Consignes de l'exercice:
- A) D'après le texte sur les premiers villages, de quelles activités vivaient les habitants d'Eynan (Aïn Mallaha) ?
- B) Rédigez la suite du texte sur les premiers villages en reprenant après sa dernière phrase, s'il vous plaît.

Texte extrait:
· · · · ·

Le premier signe véritable d’un changement de comportement a été la découverte d’habitats permanents occupés par de petits groupes de chasseurs-cueilleurs. Cette sédentarisation des populations s’opère dans le Croissant fertile aux alentours de –17 000 et surtout –15 000 sous la forme de « maisons rondes » où se trouvait du mobilier lourd tels que des mortiers pour écraser des graines. Mais c’est surtout entre –12 000 et –10 300 qu’apparaissent les premiers villages, par exemple le site d’Eynan (Aïn Mallaha), sur les rives de l’ancien lac Huleh au nord du lac de Tibériade en Israël. Une cinquantaine de “maisons” remonte à -12 000. Les constructions circulaires et semi-circulaires à demi-enterrées étaient construites en terre avec un parement en pierre, la toiture était soutenue par des poteaux dont il reste des traces. Nombre d’entre elles avaient le sol pavé et possédait un foyer central. Il y avait des fosses de stockage à l’extérieur des habitations.
De nombreuses sépultures ont été dégagées. Dans l’une d’elles, un chiot a été inhumé auprès d’un homme : c’est l’une des plus anciennes traces de la domestication de cet animal. Une des maisons enduite de plâtre rouge fut réutilisée comme tombe pour un couple de quelque importance, la femme avait une coiffe ornée de coquillages. Les habitants d’Eynan (Aïn Mallaha) vivaient de la chasse (gazelle, cervidés, sanglier, bouquetin, etc.), de la pêche et de la cueillette (amandes, noix, céréales sauvages comme l’engrain, légumineuses comme les lentilles, les pois…).

· · · · ·

Enregistrements conservés:
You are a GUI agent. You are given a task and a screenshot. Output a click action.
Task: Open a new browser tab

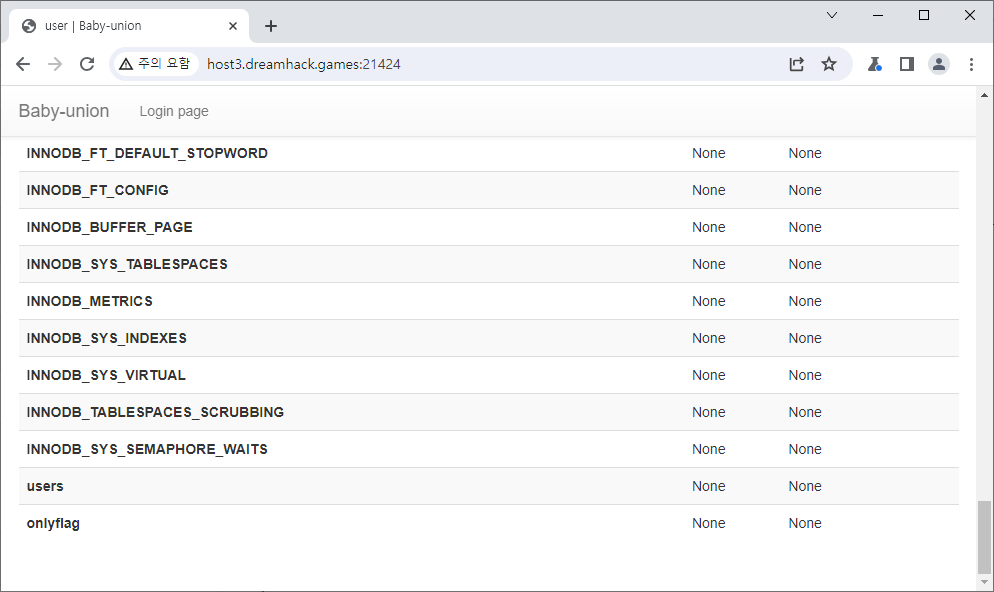click(271, 26)
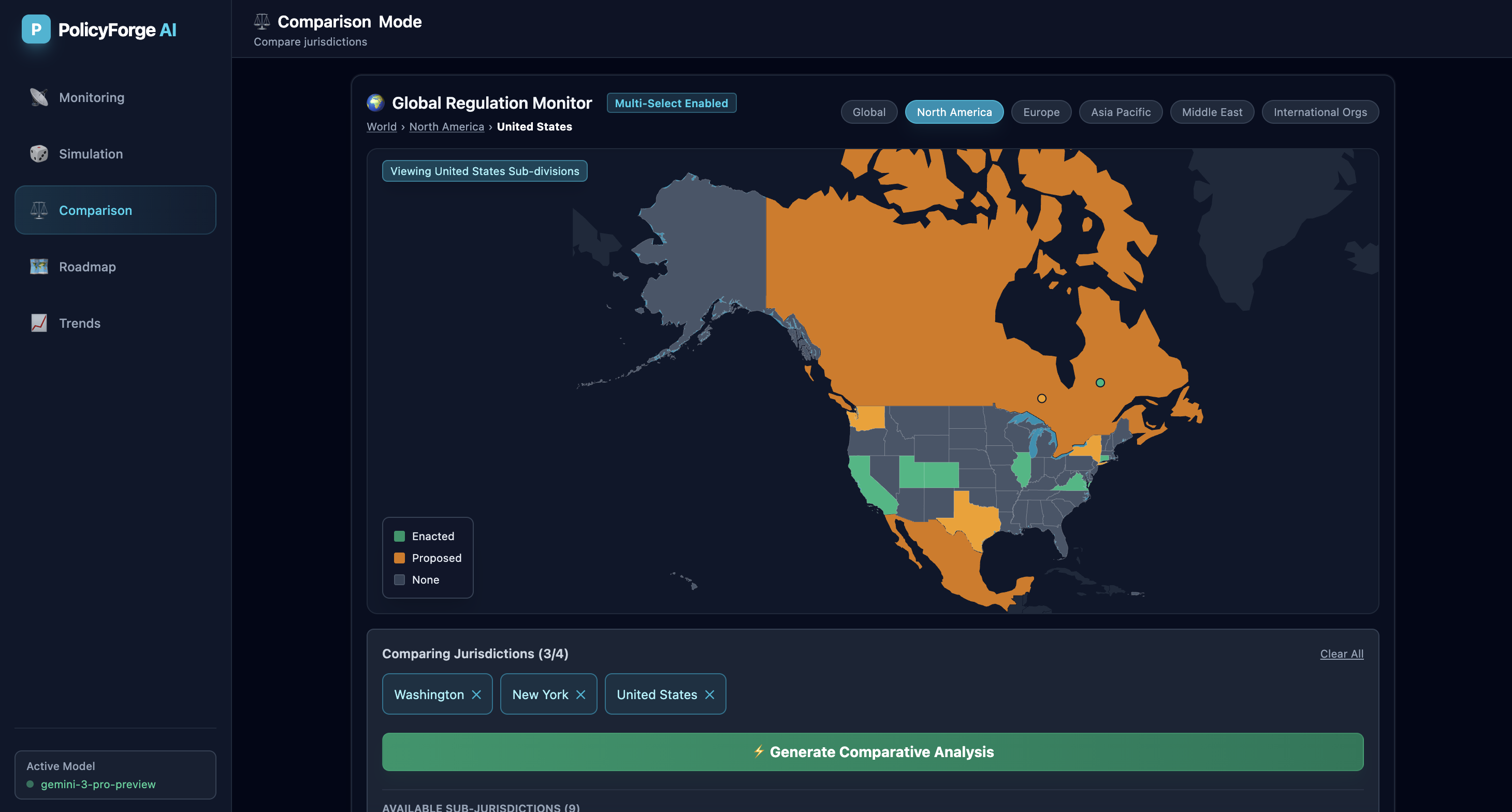Open the Comparison sidebar item
The image size is (1512, 812).
(115, 210)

· · · · ·

Réponses dans l'ordre:
- A) De la chasse, de la pêche et de la cueillette.

- B)
A cette époque, la région était boisée et abondamment arrosée. Ces Natufiens* disposaient d’un matériel microlithique caractéristique de la période (objets en silex débité formant des lamelles) ainsi que du matériel plus lourd servant pour le broyage (meules, pilons, mortiers). Il y avait aussi des vases en pierre. Les microlithes servant pour les armes et les outils étaient incisés dans des manches. L’art est essentiellement zoomorphe avec des têtes animales sculptées sur des manches de couteaux. Des parures de coquillages ou d’os attestent d’une grande habileté.
* Natufien : culture du Levant entre –12500 et –10000 caractérisée par les premières expériences de sédentarisation.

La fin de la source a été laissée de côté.